Problem details
Return a copy of every line in the records that includes the word "checkbox".
---- Data shown
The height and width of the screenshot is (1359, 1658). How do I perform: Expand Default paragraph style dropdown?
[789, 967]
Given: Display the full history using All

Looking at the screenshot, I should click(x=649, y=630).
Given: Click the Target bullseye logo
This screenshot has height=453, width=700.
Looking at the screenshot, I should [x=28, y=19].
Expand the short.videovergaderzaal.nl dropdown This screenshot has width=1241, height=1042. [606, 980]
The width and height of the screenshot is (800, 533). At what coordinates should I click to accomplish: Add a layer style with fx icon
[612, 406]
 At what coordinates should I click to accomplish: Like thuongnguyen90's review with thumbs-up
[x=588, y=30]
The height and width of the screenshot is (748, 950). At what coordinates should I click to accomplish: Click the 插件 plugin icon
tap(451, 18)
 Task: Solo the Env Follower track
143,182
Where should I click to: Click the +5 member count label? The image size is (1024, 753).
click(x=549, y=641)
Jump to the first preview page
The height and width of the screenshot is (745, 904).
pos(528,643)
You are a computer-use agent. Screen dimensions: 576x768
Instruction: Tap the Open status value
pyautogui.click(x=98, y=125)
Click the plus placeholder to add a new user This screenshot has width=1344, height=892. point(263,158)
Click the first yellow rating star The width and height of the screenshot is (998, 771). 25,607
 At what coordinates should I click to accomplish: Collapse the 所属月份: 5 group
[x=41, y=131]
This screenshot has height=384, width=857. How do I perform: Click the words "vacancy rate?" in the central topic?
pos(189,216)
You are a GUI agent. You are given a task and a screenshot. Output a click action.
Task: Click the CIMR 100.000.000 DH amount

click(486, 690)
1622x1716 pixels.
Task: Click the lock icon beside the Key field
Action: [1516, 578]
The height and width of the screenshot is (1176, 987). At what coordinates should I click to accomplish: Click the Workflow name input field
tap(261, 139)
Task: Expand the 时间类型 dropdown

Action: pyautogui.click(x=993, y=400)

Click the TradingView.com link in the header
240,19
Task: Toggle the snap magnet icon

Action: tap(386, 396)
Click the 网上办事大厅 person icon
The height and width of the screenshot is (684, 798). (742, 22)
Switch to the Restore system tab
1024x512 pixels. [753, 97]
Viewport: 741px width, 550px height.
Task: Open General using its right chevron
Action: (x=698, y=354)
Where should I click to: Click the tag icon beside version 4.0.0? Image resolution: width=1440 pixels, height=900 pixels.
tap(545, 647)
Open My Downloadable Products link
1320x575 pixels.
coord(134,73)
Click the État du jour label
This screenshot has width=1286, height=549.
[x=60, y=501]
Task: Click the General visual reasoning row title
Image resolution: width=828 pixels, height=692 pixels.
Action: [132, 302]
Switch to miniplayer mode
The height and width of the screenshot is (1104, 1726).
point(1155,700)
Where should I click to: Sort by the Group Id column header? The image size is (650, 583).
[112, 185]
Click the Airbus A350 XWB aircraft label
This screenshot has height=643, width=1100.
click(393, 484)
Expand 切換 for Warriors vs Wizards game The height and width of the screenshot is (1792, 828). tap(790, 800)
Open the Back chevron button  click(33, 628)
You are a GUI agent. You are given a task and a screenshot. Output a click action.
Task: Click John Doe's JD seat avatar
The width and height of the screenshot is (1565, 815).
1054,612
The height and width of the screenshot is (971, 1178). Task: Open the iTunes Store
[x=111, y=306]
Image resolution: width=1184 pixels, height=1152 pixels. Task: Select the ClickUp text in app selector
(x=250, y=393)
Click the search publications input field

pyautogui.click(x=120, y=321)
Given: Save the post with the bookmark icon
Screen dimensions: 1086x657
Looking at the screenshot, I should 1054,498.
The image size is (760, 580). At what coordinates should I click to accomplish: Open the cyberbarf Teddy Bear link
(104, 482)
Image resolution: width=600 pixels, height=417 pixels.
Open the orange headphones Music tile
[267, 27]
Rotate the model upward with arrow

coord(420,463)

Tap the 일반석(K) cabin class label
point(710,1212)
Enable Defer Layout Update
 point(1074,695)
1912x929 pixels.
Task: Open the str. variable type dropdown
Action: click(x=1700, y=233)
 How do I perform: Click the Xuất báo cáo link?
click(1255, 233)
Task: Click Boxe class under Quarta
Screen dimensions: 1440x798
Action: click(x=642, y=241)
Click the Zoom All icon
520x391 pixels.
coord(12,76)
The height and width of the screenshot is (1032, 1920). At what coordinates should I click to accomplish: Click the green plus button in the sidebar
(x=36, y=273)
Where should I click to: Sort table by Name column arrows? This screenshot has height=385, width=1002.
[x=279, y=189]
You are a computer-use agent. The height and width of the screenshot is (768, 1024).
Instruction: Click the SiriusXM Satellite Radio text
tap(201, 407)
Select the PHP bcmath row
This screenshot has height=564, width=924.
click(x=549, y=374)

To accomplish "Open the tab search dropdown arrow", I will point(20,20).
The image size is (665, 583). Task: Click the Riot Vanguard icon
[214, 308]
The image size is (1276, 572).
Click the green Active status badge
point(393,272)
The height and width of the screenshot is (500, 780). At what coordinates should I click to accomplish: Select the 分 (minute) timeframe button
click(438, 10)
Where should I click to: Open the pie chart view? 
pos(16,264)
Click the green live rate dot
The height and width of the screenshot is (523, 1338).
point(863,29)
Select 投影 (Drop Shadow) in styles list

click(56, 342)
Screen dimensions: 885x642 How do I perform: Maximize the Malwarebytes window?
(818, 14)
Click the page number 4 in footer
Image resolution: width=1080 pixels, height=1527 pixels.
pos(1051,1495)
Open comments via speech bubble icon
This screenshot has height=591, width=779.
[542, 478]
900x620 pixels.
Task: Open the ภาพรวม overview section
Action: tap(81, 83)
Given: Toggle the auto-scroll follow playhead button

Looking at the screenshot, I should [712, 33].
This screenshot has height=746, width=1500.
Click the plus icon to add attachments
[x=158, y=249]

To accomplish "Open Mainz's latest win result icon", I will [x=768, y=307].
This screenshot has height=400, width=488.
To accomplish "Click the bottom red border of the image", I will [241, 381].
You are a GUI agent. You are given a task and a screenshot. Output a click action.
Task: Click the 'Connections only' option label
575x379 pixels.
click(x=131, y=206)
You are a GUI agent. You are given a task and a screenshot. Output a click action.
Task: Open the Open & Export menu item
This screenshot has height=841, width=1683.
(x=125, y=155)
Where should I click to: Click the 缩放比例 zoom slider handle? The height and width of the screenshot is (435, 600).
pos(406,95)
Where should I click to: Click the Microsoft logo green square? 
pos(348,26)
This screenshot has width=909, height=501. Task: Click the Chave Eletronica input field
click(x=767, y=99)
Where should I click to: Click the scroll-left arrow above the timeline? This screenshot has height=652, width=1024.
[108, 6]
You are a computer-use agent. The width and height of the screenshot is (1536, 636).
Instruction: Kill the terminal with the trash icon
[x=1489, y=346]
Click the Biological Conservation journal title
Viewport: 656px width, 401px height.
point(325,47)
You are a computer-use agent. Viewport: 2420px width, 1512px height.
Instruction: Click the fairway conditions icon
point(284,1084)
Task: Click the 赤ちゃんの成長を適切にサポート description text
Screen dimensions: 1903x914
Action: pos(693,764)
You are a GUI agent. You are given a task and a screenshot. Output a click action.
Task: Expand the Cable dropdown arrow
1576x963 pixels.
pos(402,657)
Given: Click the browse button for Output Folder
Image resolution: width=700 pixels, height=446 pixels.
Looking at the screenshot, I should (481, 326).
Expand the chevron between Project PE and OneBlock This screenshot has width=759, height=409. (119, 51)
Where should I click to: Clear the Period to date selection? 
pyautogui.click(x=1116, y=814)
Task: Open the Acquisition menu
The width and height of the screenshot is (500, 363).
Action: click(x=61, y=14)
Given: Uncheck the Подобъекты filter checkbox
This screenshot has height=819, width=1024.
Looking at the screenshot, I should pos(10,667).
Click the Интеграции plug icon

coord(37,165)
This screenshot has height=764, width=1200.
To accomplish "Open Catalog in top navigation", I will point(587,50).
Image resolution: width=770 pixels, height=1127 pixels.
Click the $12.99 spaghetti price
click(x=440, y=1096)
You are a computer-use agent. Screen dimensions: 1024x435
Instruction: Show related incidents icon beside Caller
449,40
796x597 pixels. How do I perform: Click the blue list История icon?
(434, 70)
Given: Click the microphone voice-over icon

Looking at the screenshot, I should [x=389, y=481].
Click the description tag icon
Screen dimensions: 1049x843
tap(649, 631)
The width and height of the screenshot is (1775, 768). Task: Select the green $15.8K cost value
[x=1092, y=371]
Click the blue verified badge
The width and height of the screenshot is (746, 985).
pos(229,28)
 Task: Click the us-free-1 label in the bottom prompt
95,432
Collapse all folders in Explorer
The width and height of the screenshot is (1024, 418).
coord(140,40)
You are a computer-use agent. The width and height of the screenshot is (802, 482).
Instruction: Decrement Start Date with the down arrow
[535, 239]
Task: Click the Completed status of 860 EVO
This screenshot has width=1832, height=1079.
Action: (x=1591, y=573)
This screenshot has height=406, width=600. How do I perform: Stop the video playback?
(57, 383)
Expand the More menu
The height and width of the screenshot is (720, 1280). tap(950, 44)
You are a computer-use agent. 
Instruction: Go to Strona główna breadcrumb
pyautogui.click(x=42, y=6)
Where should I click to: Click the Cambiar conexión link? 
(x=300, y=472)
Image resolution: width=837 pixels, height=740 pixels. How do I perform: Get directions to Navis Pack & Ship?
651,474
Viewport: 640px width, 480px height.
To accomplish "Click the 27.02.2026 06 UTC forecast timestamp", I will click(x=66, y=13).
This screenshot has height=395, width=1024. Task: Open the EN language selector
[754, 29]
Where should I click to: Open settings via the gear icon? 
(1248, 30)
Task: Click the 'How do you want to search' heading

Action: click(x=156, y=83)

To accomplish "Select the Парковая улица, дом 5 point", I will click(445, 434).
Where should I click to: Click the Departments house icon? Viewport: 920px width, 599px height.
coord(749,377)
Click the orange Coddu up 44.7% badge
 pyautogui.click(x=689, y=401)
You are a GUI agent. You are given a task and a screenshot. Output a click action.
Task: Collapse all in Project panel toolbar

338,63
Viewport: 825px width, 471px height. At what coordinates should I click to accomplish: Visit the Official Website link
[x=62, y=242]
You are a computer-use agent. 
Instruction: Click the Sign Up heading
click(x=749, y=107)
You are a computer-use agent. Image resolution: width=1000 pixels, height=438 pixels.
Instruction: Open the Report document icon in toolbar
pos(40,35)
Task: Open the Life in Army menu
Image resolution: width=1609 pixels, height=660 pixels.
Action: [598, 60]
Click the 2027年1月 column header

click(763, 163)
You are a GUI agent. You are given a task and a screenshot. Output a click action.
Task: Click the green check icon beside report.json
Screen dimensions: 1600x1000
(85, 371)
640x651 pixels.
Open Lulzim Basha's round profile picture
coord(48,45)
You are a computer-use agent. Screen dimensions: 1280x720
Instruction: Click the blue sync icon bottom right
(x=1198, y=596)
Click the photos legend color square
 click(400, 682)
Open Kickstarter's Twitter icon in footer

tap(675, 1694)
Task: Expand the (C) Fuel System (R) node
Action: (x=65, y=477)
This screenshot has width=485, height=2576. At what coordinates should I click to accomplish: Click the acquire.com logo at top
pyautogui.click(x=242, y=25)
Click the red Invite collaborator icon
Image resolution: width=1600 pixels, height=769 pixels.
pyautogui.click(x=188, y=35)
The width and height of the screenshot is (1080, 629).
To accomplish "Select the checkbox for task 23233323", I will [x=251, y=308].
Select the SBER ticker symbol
--------
Solution for this exercise
Given: Uncheck the Подобъекты filter checkbox
To accomplish "Select the checkbox for task 23233323", I will [x=251, y=308].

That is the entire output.